Alberta’s 'Peterson law' leads lawyers' regulator to stop mandating Indigenous education course
CBC
The regulator for Alberta’s lawyers says it will no longer mandate Indigenous cultural competency training in advance of what Alberta Premier Danielle Smith calls the “Peterson law” coming into force.
The Law Society of Alberta will also cut its equity, diversity and inclusion (EDI) committee in response to the government’s Bill 13, the Regulated Professions Neutrality Act, introduced last November.
Under the new provincial rules, regulators can’t "make cultural competency, unconscious bias, or diversity, equity, and inclusion training mandatory."
In late November, in a speech to delegates at the United Conservative Party convention, Smith said her government had been inspired by the “attack” on psychologist and media personality Jordan Peterson.
In 2022, Peterson was sanctioned by Ontario’s regulator for comments he made online, including some related to transgender people and plus-size models.
“No professional will lose their licence to practice due to their political beliefs, or for not kotowing to DEI and other destructive mandates,” Smith said.
"That came from you. That was your policy last AGM. We're calling it the 'Peterson law.'"
Major U.S. corporations have scaled back their equity, diversity and inclusion initiatives over the past year following the return of Donald Trump to the White House, and some groups in Canada have followed suit.

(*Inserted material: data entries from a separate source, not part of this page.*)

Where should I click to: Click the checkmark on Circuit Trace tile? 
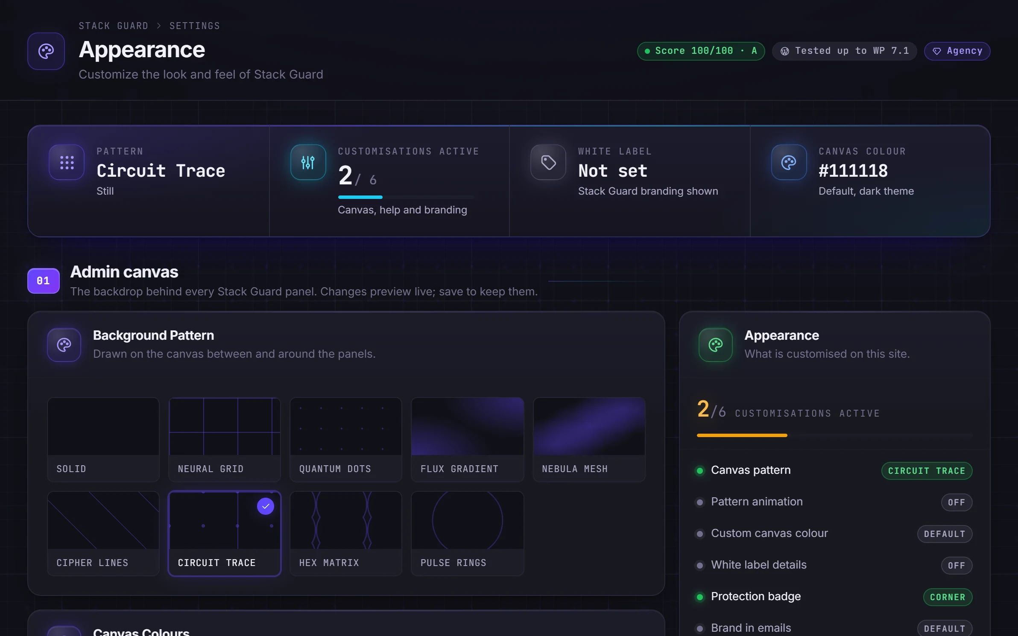[x=266, y=506]
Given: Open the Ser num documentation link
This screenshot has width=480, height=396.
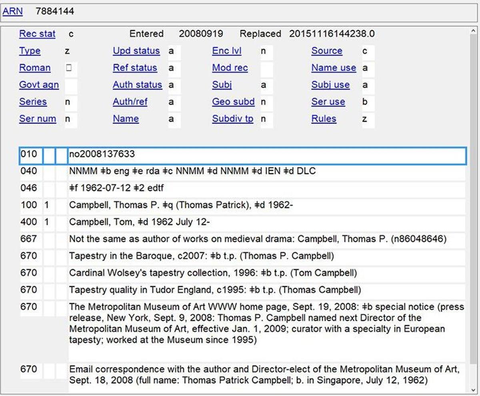Looking at the screenshot, I should [37, 119].
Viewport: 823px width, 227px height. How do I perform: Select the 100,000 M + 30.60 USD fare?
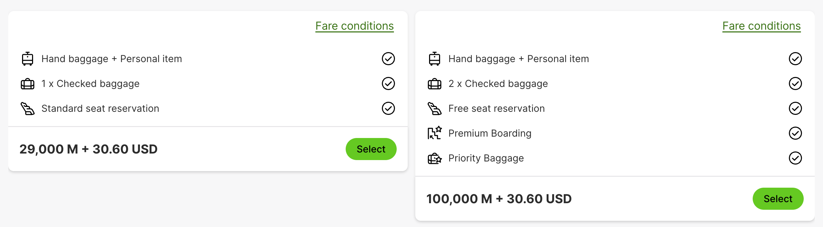(x=778, y=199)
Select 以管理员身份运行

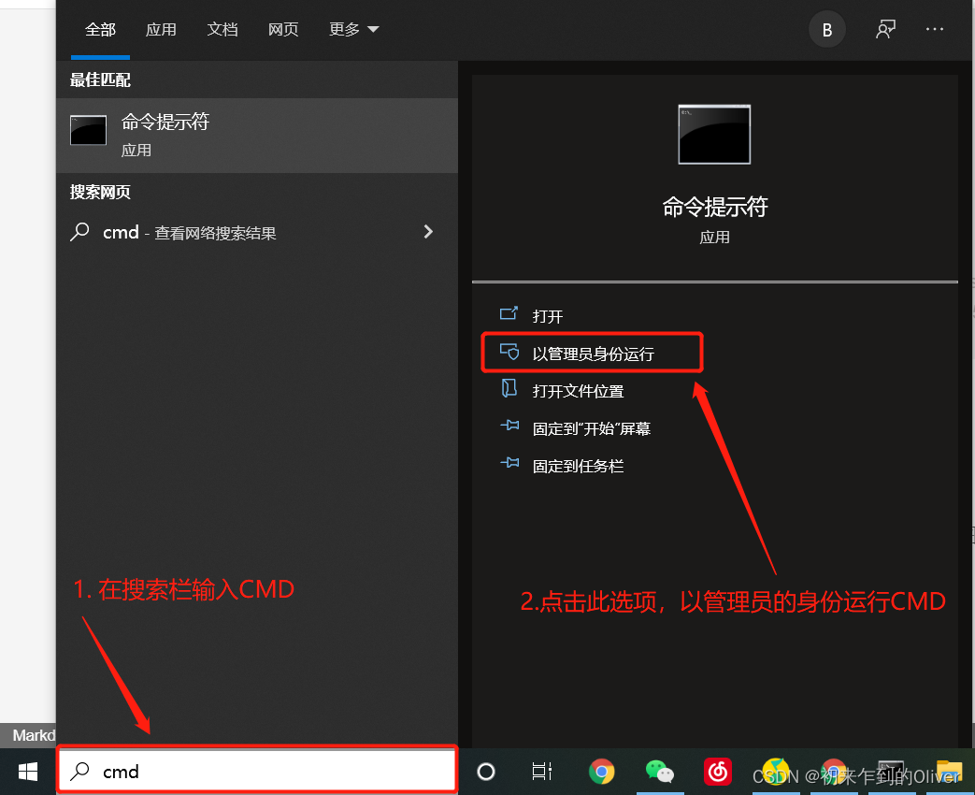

In 2021, the law society introduced "The Path," a one-time requirement tied to the Truth and Reconciliation Commission's “calls to action.”
The law society is governed by 24 individuals known as benchers, who had agreed that all Alberta lawyers, as “key contributors to the socio-economic fabric of society,” had a responsibility to be informed, whether a lawyer’s practice involved Indigenous clients or not.
“The justice system [has] an obligation to share a baseline understanding of how Indigenous clients experience the law in our province and across Canada,” reads a letter attributed to Kent Teskey, president of the society at the time.
But it was long challenged. Glenn Blackett, a Calgary-based lawyer with the Justice Centre for Constitutional Freedoms, called the course "re-education, or indoctrination, into a particular brand of wokeness called 'decolonization'" in a 2023 blog post.
In 2023, 50 of the province's 11,100 lawyers petitioned the law society to remove a rule that allowed the regulator to mandate legal education. The society held a “special meeting” around that petition, and more than 3,400 lawyers logged in.
It resulted in a vote of 864 lawyers for and 2,609 against removing the power for the regulator to mandate continuing education.